§ **SUPPLIED PASSAGE**:

══════

Subtitled Adventures in Lyon as a Chef in Training, Father, and Sleuth Looking for the Secret of French Cooking. (whew). I’m not even that interested in gastronomy but was intrigued enough to take a look and got completely hooked. He’s a wonderful writer: vivid, thorough, and direct. Such a challenge: three-year-old twins, no French to speak of, and ending up not in glamorous Paris but in a city that seemed tough and homely at first. And people who seem unfriendly, also at first. And the brutality of the trade with a rigor that seems insane to the uninitiated (me). But he’s determined, passionate, and ultimately delivers what he promised. The “secret” is in the book’s title and a strong case for truly organic soil cultivation. Lots of history too. A treasure!
Tabitha, awkward and eccentric, is in jail. The day a body was found in her shed is a blur but she knows intuitively she didn’t do it despite all evidence to the contrary. Her attorney pushes a guilty plea so she fires her and becomes her own counsel. She combs the documents, artifacts, and store camera findings obsessively. The setting: a quaint seaside village, where she grew up, with a dark history she’d hoped to overcome. Tabitha is such a fascinating character: prickly, sometimes explosive, but she has hidden smarts and intrinsic integrity. I finished the book in one breathless gulp, reading way into the night.

══════

[Records from a collection]
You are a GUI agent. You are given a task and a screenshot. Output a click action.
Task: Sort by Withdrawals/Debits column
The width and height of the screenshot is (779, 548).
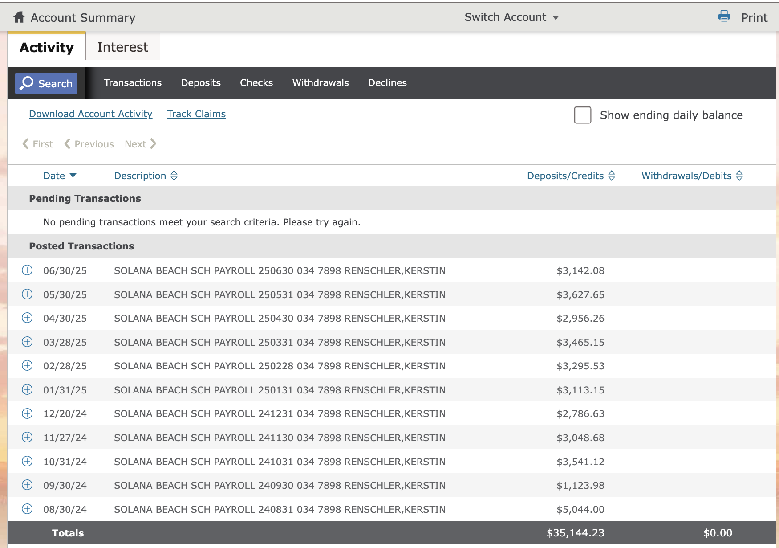tap(739, 176)
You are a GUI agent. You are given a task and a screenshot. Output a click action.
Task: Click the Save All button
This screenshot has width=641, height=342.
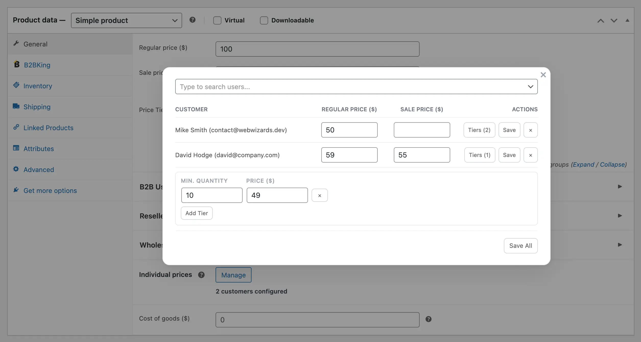pyautogui.click(x=520, y=246)
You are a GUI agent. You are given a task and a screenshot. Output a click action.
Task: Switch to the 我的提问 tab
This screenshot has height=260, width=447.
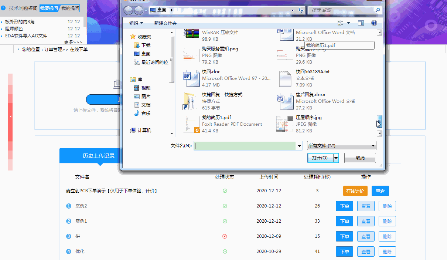coord(69,8)
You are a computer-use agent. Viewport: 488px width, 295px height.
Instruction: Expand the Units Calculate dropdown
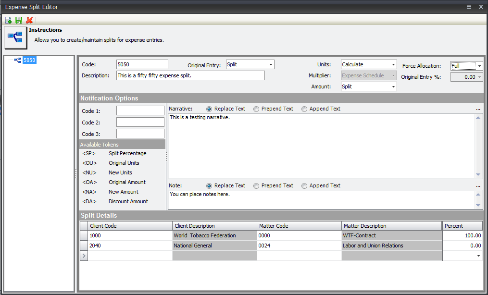[393, 65]
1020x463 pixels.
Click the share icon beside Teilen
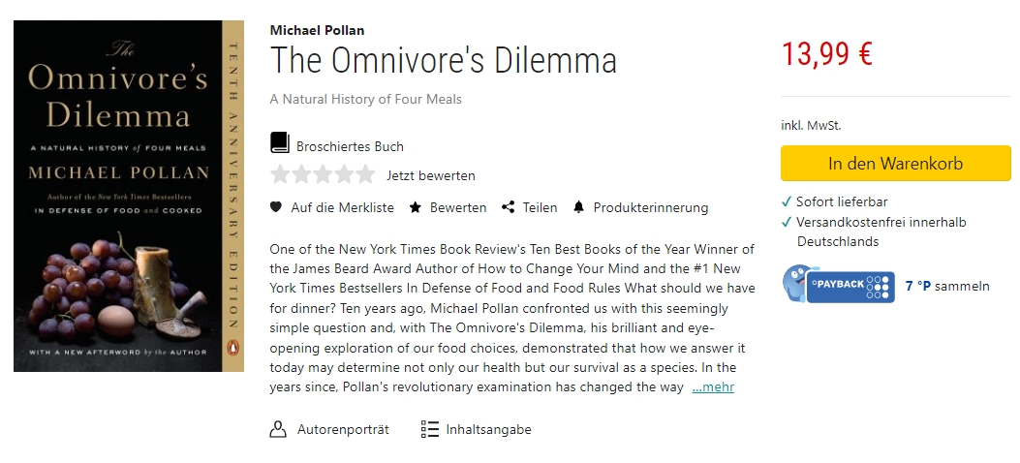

══════

§ **EXERCISE SET**:
a – In the book reviews, which city does the chef in training end up in?
b – Proceed with the book reviews, picking up after their final sentence.
The listing was drawn from a different source than the book reviews.

§ **EXERCISE RESPONSES**:
a – Lyon.

b –
Korean-American Joon, 13, gets the lowdown from African American Knowledge (that’s her name) which she really needs when they bust out of the shelter. Oh those mean streets; you need drugs to do the demeaning things you need to do to stay alive. A dregs of a life it is, but Joon is a survivor. Why is this book not depressing? Because Joon’s spirit is so strong and she’s a brilliant narrator. I can’t imagine going through such degradation and it always amazes me when people come out the other end relatively intact, perhaps even stronger. Set in the Bronx.
Our unnamed narrator is visiting a friend, a fellow writer, battling cancer. While there she sits in on a lecture by her ex, also a writer, whose view of the future is about as bleak as it gets. Her friend (no character bears a name) asks her to see her through assisted suicide and thus starts a very peculiar journey that reminds me of Schrodigner’s Cat: what’s it like to know you’ll be leaving this earth imminently and when is the right time? A suspended state, for sure. The only person our narrator confides in about the plan is her ex, and this leads to fascinating discussions about the nature of life and death and what’s important. Many references to writers—lots of names here—and at first I thought I was reading nonfiction but then I checked the catalog. Nunez is sui generis and I find her very intriguing.